CHECK YOUR UNDERSTANDING —
**a)** Reproduce a passage from the cactus species article below, starting at the words "- Authority: (Buining" and stopping after the words "Gerais in Brazil.".
**b)** Answer the following questions using the cactus species article below.
(i) To which Brazilian state is the species endemic?
(ii) What conservation status is listed for the species?
(iii) Up to what height does the plant grow?
··· DOCUMENT EXCERPT
Scientific classification
- Kingdom: Plantae
- Clade: Tracheophytes
- Clade: Angiosperms
- Clade: Eudicots
- Order: Caryophyllales
- Family: Cactaceae
- Subfamily: Cactoideae
- Genus: Cipocereus
- Species: C. crassisepalus
- Binomial name: Cipocereus crassisepalus (Buining & Brederoo) Zappi & N.P.Taylor
- Synonyms: Cereus crassisepalus Buining & Brederoo 1973; Pilosocereus crassisepalus (Buining & Brederoo) Anceschi & Magli 2010; Piptanthocereus crassisepalus (Buining & Brederoo) F.Ritter 1979;

= Cipocereus crassisepalus =

- Authority: (Buining & Brederoo) Zappi & N.P.Taylor
- Conservation status: EN
- Synonyms: Cereus crassisepalus , Pilosocereus crassisepalus , Piptanthocereus crassisepalus

Species of cactus

Cipocereus crassisepalus is a species of cactus endemic to the state of Minas Gerais in Brazil.
==Description==
Cipocereus crassisepalus grows tree-shaped, branches irregularly and reaches heights of up to 2 meters. The dark green, segmented shoots have a diameter of up to 6 centimeters. There are 4 to 6 blunt ribs that are thickened around the areoles. Thick, reddish-brown wool and bristly hair initially emerge from the round areoles, which later turn gray until the areoles are finally bald. The initially shiny reddish-brown thorns turn gray with a darker tip. The 1 to 2 central spines are directed upwards and up to 3 centimeters long. The approximately 3 marginal spines are spread out and are up to 2.5 centimeters long.
······
··· STUDY MATERIAL
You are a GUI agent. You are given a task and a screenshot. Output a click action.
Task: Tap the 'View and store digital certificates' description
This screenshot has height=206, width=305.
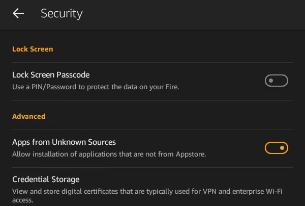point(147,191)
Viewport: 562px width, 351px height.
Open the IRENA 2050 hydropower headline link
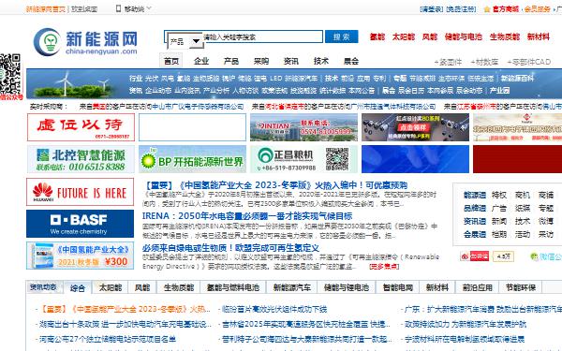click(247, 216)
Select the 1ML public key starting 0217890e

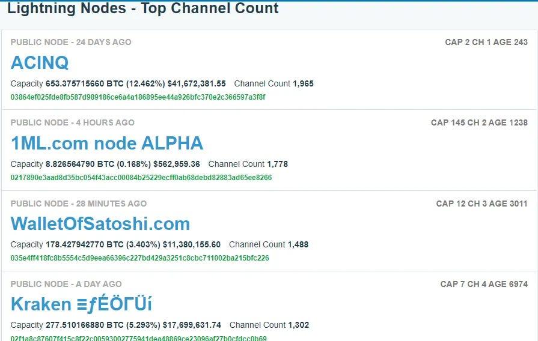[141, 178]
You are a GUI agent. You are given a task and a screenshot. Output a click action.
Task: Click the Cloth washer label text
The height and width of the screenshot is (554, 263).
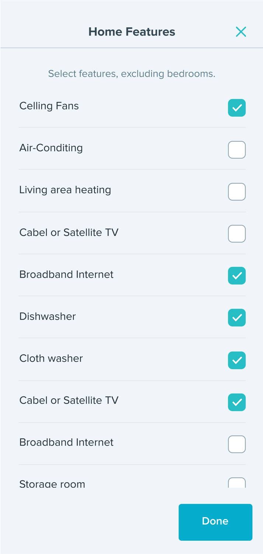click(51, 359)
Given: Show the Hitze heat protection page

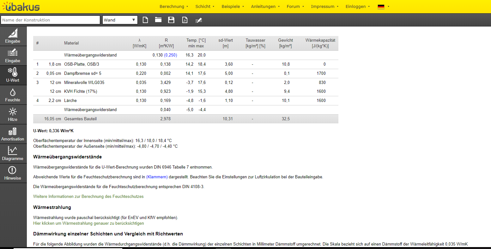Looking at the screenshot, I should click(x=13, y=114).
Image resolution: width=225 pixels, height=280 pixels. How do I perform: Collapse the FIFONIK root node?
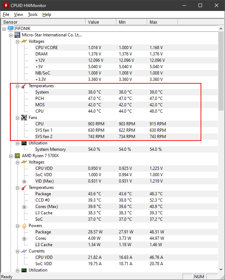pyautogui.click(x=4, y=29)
······
··· STUDY MATERIAL
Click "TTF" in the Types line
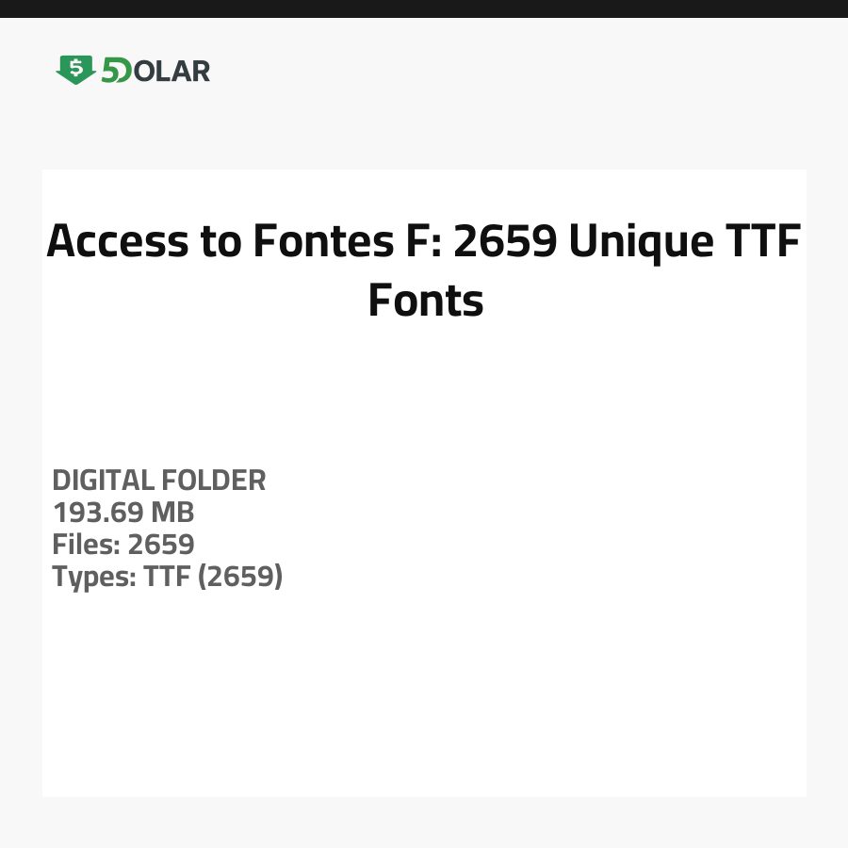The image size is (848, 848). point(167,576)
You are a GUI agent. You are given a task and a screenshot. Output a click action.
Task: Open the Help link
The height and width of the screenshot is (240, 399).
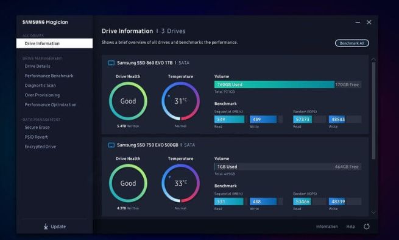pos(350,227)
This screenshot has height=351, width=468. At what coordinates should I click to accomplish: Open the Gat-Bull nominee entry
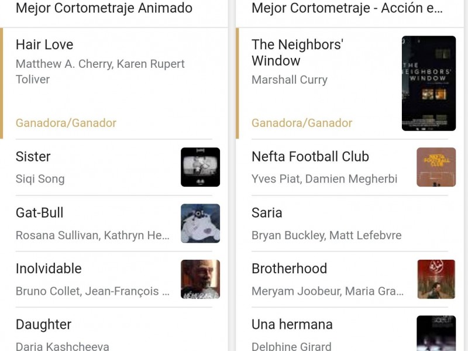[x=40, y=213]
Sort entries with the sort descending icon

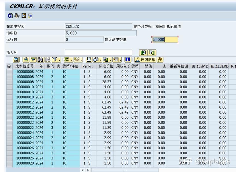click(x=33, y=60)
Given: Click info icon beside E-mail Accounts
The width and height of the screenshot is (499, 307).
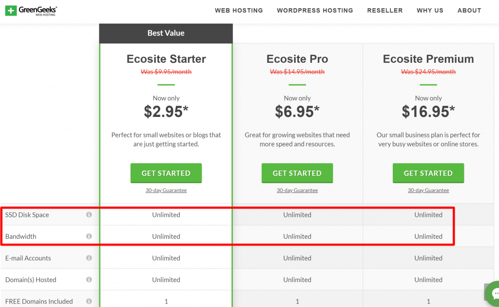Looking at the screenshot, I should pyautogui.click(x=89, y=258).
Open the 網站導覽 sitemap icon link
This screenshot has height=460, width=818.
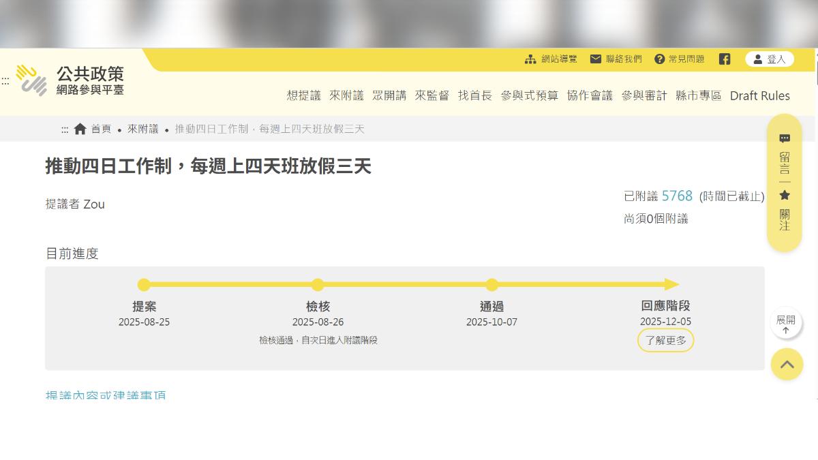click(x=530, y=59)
······
··· STUDY MATERIAL
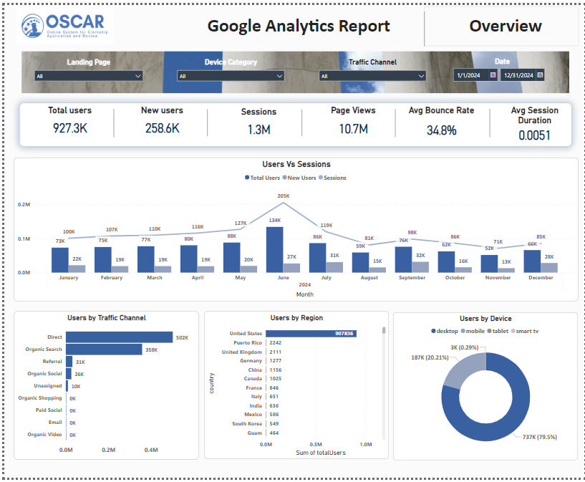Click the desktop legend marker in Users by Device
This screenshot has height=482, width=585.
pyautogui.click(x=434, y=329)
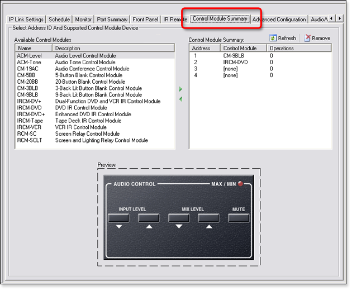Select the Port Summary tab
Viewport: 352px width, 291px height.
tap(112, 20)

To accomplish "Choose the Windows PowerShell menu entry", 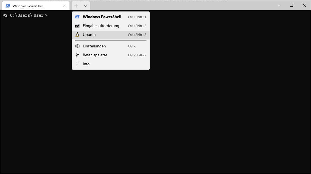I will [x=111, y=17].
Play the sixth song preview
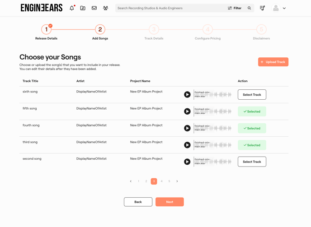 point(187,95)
······
ACTIVITY ANSWERS —
**a)**
- Authority: (Buining & Brederoo) Zappi & N.P.Taylor
- Conservation status: EN
- Synonyms: Cereus crassisepalus , Pilosocereus crassisepalus , Piptanthocereus crassisepalus

Species of cactus

Cipocereus crassisepalus is a species of cactus endemic to the state of Minas Gerais in Brazil.

**b)**
(i) Minas Gerais
(ii) EN
(iii) Up to 2 meters